Task to carry out. From the listing below, count the lines where the string "computer" occurs. Give the number, with no other words.

Start of Data extract

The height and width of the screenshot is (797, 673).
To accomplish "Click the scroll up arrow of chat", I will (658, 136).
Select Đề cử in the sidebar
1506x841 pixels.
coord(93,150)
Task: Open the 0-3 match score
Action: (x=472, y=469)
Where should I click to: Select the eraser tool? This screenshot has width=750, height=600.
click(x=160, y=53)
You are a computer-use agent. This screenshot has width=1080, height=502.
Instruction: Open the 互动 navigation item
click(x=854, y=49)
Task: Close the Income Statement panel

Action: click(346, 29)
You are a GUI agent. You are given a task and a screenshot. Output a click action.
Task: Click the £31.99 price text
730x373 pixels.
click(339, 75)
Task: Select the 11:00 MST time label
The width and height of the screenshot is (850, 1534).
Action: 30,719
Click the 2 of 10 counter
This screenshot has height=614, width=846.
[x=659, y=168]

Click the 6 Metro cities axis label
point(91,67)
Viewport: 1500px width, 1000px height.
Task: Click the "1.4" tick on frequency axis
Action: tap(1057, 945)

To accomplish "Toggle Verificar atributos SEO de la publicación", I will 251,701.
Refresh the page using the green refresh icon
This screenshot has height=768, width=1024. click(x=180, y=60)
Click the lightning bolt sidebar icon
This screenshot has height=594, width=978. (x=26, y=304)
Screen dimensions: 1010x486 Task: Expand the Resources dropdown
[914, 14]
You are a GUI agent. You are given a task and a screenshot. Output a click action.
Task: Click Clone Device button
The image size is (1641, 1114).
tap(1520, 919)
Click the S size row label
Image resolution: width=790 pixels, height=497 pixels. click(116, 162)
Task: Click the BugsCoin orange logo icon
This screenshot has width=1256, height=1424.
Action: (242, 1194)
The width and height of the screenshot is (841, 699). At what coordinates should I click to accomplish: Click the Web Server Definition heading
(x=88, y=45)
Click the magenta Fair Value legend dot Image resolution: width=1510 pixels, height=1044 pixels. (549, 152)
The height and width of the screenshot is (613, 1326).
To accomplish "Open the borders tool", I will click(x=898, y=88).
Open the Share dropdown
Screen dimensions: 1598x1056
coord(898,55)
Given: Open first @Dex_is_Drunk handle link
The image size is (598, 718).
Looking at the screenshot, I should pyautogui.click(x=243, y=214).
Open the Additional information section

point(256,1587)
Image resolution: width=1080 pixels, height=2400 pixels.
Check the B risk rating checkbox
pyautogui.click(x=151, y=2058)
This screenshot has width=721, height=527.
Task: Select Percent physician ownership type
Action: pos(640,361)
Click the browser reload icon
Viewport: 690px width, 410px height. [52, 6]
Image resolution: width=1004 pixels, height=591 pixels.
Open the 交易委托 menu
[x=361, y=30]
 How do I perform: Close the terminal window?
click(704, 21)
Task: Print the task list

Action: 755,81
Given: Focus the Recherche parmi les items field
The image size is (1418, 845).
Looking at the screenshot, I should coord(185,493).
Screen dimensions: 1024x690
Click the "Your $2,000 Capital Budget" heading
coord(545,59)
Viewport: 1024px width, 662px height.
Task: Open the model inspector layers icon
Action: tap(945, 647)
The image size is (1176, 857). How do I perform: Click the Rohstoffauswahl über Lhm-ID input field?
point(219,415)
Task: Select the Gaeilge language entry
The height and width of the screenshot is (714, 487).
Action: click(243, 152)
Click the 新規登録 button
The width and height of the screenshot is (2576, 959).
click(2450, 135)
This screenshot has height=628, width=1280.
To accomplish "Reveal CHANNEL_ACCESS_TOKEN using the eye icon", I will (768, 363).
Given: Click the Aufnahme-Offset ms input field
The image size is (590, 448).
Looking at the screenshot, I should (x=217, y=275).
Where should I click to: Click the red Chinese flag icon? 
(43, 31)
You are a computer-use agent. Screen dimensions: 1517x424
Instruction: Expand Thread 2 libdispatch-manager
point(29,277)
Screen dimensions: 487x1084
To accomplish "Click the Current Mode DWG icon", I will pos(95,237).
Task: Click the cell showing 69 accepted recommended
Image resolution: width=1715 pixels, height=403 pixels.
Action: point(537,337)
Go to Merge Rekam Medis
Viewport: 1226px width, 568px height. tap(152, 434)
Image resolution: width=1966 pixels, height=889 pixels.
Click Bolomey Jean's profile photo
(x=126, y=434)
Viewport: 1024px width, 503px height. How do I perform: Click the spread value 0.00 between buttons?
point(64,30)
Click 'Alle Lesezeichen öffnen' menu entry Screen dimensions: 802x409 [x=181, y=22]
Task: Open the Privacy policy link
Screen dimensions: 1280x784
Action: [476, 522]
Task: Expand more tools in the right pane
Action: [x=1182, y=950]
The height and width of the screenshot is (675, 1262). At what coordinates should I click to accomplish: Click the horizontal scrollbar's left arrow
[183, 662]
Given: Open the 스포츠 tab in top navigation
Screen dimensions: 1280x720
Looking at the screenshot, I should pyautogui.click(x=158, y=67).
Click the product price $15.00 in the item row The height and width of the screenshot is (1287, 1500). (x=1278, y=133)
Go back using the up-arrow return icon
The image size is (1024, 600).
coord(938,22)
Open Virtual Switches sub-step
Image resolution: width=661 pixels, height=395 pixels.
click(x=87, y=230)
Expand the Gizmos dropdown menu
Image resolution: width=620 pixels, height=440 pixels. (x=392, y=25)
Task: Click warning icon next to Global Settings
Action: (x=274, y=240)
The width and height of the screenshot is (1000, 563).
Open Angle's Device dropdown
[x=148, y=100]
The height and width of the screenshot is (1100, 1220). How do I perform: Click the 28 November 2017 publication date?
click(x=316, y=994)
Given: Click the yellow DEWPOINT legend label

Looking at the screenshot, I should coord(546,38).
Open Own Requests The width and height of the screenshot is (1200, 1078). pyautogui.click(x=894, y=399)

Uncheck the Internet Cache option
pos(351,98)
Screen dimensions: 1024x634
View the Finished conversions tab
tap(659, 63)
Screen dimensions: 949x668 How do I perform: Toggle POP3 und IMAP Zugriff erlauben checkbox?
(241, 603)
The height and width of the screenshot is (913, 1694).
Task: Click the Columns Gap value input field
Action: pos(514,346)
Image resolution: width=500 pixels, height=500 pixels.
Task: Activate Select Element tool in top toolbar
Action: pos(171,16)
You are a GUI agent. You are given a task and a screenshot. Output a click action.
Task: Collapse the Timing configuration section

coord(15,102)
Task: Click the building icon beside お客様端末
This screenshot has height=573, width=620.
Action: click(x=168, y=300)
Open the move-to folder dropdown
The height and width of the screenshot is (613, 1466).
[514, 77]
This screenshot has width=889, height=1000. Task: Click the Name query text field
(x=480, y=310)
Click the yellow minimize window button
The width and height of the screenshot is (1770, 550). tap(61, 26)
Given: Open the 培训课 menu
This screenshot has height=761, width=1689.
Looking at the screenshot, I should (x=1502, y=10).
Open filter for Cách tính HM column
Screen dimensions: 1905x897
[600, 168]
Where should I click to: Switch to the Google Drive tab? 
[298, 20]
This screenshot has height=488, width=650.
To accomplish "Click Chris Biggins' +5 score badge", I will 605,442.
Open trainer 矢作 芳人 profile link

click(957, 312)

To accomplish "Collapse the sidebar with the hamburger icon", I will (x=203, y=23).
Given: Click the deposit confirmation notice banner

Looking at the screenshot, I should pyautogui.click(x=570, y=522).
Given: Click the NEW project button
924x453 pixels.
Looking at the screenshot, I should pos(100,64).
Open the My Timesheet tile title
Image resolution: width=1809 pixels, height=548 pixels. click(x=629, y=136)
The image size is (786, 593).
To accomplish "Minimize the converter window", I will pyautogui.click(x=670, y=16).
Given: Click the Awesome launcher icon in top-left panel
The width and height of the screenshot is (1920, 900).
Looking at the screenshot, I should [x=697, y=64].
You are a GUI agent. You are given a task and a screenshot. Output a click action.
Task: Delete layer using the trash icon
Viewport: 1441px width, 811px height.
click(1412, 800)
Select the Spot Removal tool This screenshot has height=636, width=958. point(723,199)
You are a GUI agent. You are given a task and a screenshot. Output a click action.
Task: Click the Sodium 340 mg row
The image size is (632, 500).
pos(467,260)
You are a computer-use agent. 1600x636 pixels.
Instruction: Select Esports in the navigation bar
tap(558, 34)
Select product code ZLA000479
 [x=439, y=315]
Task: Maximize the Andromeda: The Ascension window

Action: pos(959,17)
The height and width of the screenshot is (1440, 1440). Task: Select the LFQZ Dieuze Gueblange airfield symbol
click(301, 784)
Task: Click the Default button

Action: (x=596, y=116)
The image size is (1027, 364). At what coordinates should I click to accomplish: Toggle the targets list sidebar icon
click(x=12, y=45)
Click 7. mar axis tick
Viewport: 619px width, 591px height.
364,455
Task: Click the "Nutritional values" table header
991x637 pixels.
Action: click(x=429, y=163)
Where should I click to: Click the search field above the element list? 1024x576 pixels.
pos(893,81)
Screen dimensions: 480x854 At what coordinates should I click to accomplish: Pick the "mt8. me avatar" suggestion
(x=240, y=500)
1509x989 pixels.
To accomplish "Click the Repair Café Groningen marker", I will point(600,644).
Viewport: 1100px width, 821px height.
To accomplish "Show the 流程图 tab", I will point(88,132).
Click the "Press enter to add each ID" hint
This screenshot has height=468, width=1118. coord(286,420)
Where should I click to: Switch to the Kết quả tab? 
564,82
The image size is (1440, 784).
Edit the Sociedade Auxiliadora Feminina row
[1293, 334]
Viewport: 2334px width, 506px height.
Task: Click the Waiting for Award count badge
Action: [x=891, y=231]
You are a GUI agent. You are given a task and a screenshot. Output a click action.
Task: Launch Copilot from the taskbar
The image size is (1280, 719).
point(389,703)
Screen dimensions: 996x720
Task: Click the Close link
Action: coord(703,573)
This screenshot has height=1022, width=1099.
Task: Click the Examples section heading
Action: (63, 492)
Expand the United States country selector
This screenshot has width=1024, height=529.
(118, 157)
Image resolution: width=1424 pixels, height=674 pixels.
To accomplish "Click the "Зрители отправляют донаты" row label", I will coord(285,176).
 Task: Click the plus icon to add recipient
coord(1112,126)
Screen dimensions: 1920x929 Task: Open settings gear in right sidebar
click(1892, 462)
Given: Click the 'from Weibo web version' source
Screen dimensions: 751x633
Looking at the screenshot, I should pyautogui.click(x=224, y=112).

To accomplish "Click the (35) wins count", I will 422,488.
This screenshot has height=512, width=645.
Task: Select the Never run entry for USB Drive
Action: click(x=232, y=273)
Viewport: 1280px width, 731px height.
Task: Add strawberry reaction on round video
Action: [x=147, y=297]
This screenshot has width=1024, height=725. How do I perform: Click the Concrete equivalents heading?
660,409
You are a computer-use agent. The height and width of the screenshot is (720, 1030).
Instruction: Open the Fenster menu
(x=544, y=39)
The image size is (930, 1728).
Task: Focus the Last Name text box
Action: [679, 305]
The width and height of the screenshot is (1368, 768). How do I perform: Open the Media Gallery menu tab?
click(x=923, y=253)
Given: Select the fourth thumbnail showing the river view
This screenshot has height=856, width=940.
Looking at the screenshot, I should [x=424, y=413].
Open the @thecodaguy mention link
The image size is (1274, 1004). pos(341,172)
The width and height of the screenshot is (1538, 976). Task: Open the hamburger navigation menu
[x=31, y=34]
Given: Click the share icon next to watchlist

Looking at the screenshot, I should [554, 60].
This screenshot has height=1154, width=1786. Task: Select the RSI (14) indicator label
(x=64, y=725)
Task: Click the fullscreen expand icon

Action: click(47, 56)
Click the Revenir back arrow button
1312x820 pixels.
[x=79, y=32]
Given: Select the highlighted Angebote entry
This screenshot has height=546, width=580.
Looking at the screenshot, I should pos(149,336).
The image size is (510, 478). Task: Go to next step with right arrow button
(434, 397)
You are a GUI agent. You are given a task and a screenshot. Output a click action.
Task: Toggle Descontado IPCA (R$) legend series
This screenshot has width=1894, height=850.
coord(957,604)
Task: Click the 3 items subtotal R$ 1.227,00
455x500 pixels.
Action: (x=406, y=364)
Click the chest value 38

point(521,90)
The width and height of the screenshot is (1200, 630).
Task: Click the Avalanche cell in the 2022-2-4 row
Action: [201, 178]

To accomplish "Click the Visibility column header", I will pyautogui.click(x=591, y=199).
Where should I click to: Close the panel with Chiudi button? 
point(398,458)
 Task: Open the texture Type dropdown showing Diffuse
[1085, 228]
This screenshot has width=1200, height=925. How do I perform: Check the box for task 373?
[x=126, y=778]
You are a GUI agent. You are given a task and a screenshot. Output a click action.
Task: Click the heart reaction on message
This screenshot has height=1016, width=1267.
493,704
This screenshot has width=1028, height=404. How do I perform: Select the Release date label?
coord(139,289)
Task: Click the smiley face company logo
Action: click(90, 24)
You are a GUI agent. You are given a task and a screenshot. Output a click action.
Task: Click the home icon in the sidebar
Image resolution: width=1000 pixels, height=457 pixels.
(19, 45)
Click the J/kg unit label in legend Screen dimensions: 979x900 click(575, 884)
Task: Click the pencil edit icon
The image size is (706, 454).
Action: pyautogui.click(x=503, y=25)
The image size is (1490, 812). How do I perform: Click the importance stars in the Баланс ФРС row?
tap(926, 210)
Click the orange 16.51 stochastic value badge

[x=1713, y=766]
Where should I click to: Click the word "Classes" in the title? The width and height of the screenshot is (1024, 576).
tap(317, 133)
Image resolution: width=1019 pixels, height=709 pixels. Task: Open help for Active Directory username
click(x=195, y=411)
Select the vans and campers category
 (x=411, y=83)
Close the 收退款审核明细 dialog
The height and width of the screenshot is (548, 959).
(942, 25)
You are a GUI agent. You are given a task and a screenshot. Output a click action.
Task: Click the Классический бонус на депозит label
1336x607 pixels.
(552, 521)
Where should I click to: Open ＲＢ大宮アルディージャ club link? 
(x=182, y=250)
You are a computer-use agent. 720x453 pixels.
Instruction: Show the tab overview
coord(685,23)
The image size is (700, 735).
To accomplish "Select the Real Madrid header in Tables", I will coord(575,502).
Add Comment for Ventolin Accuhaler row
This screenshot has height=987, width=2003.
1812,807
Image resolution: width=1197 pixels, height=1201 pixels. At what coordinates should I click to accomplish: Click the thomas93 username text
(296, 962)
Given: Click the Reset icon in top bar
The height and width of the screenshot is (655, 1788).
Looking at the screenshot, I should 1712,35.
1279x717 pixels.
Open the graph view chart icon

End of Data extract

Solution for this problem. 5